DIRECTIVE: From the data below, collect every line that contains the word "Switch" and copy each one in full.

EXTRACTED RECORDS:
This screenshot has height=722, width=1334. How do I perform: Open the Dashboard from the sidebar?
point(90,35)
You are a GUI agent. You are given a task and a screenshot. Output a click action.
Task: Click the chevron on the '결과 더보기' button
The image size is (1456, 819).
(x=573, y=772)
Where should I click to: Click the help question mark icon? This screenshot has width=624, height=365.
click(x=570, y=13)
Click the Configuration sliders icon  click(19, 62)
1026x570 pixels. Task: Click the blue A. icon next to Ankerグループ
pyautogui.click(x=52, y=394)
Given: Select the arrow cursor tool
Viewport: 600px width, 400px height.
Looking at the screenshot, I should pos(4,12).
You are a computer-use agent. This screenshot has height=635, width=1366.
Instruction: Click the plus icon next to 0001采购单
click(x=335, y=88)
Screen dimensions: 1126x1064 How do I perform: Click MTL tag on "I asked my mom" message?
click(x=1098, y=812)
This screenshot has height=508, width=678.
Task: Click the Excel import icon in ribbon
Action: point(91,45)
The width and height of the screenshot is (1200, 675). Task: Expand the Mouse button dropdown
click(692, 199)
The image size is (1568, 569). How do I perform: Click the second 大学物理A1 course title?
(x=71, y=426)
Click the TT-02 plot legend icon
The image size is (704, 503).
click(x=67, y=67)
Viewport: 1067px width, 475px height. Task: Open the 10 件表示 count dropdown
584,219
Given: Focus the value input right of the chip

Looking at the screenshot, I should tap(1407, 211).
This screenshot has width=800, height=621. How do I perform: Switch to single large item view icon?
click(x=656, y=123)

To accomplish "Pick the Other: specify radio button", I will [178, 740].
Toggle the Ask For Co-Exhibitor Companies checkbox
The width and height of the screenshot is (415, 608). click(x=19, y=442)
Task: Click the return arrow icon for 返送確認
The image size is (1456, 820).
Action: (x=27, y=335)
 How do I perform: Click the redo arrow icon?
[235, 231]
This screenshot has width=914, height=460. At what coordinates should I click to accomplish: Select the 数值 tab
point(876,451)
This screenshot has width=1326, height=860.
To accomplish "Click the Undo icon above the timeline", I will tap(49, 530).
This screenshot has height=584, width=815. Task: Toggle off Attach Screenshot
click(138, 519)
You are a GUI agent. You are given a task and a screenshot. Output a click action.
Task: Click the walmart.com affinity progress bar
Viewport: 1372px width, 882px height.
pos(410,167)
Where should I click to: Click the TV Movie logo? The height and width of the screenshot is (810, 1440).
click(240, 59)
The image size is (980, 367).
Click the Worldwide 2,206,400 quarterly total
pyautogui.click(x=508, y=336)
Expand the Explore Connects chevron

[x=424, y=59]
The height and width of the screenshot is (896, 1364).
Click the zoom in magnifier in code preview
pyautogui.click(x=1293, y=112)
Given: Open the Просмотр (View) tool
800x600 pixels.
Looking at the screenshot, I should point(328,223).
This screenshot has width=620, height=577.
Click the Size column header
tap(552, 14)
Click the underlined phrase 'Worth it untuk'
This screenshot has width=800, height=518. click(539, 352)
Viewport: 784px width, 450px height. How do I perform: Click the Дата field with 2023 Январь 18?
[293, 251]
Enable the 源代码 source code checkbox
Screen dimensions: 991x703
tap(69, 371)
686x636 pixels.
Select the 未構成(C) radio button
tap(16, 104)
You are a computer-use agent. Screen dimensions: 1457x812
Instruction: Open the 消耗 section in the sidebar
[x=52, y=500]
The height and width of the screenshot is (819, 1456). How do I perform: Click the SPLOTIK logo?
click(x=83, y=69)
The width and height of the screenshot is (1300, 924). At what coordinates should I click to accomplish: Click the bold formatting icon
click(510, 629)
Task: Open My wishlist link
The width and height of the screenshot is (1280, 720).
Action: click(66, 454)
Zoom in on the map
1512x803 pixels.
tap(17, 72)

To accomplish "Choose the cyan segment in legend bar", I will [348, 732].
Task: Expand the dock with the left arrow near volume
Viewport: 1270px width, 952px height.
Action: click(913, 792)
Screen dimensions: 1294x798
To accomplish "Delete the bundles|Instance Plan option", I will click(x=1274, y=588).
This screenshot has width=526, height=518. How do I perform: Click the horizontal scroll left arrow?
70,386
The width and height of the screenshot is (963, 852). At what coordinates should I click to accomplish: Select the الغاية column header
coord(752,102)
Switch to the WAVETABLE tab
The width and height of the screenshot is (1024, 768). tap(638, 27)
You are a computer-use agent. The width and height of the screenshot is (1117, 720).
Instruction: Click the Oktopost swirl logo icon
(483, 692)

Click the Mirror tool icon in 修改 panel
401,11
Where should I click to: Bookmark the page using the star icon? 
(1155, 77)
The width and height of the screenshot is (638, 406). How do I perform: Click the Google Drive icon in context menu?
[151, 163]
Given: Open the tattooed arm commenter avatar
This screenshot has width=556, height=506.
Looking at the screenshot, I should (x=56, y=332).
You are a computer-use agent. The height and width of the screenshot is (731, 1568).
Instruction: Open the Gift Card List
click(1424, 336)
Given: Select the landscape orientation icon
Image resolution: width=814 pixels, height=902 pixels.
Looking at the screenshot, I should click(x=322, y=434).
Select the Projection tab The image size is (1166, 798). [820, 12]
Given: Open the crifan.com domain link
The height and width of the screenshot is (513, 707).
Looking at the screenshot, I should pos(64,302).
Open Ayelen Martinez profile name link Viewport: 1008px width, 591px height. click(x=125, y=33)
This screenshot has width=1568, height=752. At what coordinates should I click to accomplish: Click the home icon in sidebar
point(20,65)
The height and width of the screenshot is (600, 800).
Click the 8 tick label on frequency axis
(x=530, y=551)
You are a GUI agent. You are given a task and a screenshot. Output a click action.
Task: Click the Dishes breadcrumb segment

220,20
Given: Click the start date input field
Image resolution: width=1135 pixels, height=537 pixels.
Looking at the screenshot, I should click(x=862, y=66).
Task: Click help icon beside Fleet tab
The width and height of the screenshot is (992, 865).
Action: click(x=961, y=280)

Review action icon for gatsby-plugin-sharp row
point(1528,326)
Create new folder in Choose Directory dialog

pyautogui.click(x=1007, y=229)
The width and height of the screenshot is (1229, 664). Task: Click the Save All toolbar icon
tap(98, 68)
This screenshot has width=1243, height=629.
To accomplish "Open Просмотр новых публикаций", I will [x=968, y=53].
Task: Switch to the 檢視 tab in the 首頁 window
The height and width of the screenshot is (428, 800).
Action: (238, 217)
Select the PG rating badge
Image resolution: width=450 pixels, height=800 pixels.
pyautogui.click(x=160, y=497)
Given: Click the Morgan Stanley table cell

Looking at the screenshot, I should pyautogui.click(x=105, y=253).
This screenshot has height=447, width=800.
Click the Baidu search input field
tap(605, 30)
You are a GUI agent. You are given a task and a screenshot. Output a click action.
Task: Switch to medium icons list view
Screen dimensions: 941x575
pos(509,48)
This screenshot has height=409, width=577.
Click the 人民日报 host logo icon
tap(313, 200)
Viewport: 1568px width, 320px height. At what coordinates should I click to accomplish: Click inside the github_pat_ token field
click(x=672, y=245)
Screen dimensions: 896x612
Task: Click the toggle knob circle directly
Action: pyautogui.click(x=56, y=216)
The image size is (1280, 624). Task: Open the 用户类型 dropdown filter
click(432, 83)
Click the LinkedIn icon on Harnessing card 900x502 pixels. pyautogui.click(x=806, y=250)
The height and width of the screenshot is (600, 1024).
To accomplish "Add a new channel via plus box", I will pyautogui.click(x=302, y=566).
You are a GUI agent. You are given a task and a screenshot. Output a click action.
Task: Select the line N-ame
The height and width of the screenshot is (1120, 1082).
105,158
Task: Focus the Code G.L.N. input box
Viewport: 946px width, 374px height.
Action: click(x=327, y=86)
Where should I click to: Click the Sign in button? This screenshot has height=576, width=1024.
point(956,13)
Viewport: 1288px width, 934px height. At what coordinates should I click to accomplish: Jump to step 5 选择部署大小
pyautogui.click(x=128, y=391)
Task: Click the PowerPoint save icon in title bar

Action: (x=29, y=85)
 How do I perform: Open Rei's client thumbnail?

THE RESULT:
This screenshot has width=800, height=621. How do I perform: Switch to single large item view icon?
Switch to the WAVETABLE tab
Task: Switch to the 檢視 tab in the 首頁 window
Task: Switch to medium icons list view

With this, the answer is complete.